• **PROBLEM TO SOLVE**
Copy, in full, each line of the material that holds the word "agent".
(DATA SHOWN)
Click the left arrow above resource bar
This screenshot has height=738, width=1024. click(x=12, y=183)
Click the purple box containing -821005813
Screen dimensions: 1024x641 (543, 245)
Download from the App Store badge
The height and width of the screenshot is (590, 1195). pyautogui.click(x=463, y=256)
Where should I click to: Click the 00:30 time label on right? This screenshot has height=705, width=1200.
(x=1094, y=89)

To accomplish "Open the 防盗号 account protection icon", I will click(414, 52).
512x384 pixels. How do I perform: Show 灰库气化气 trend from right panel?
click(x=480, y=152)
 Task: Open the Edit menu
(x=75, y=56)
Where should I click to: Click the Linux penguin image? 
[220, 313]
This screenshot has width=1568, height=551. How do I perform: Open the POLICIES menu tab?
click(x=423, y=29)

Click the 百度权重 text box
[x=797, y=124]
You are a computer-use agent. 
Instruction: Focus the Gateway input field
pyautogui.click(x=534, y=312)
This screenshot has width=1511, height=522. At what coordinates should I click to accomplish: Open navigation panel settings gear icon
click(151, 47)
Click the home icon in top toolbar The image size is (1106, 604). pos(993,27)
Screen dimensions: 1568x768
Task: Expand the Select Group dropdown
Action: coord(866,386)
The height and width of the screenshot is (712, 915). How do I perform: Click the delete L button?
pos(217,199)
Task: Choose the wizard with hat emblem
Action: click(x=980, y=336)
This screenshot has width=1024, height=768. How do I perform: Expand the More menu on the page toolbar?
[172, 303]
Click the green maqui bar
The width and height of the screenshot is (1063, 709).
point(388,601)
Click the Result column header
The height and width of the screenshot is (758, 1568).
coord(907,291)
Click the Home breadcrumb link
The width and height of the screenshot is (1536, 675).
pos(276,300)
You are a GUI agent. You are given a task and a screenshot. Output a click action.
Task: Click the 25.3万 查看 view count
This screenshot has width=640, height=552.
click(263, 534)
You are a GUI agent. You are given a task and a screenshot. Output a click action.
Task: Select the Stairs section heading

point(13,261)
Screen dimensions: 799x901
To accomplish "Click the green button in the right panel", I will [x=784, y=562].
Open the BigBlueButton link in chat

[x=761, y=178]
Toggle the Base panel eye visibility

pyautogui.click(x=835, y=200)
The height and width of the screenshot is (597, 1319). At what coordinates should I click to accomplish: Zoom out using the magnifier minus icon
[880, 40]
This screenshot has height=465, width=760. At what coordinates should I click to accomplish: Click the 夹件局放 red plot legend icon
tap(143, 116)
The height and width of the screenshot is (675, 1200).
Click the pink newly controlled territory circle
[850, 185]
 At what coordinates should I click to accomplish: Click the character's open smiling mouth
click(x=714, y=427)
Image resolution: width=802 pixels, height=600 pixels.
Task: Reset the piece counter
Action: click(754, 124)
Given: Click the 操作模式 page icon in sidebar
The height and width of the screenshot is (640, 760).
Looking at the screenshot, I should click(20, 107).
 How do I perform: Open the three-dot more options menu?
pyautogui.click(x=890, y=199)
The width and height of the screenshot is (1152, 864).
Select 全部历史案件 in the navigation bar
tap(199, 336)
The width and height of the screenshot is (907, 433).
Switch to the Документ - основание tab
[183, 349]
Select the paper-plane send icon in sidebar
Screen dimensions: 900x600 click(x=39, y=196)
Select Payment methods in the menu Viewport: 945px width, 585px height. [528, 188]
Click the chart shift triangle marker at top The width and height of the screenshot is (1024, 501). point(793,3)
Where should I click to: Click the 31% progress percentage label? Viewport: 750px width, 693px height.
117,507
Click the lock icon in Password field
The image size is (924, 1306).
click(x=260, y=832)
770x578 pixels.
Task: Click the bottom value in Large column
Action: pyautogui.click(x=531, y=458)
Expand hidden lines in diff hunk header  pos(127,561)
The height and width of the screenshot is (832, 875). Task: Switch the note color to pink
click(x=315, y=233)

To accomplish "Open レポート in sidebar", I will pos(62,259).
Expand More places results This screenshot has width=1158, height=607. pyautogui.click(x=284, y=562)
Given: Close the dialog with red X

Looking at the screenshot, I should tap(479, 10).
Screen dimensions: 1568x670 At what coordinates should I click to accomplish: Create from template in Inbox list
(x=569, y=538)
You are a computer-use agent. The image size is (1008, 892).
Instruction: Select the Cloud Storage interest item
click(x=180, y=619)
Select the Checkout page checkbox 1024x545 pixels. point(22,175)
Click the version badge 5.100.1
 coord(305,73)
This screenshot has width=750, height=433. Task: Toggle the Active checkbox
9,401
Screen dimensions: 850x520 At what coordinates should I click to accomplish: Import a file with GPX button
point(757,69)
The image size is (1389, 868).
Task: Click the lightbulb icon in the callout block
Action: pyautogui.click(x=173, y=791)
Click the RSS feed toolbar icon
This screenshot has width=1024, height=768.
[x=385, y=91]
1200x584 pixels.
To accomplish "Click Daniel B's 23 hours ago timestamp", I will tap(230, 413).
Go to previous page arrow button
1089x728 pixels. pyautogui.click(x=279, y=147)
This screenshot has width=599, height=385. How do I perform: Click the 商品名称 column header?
(End DATA SHOWN)
• **EXERCISE RESULT**
You are a computer-use agent. 
You are a GUI agent. You are given a task and a screenshot. Output a click action.
You are a GUI agent. You are given a task and a screenshot. Output a click action.
You are a computer-use agent. The image size is (1008, 892).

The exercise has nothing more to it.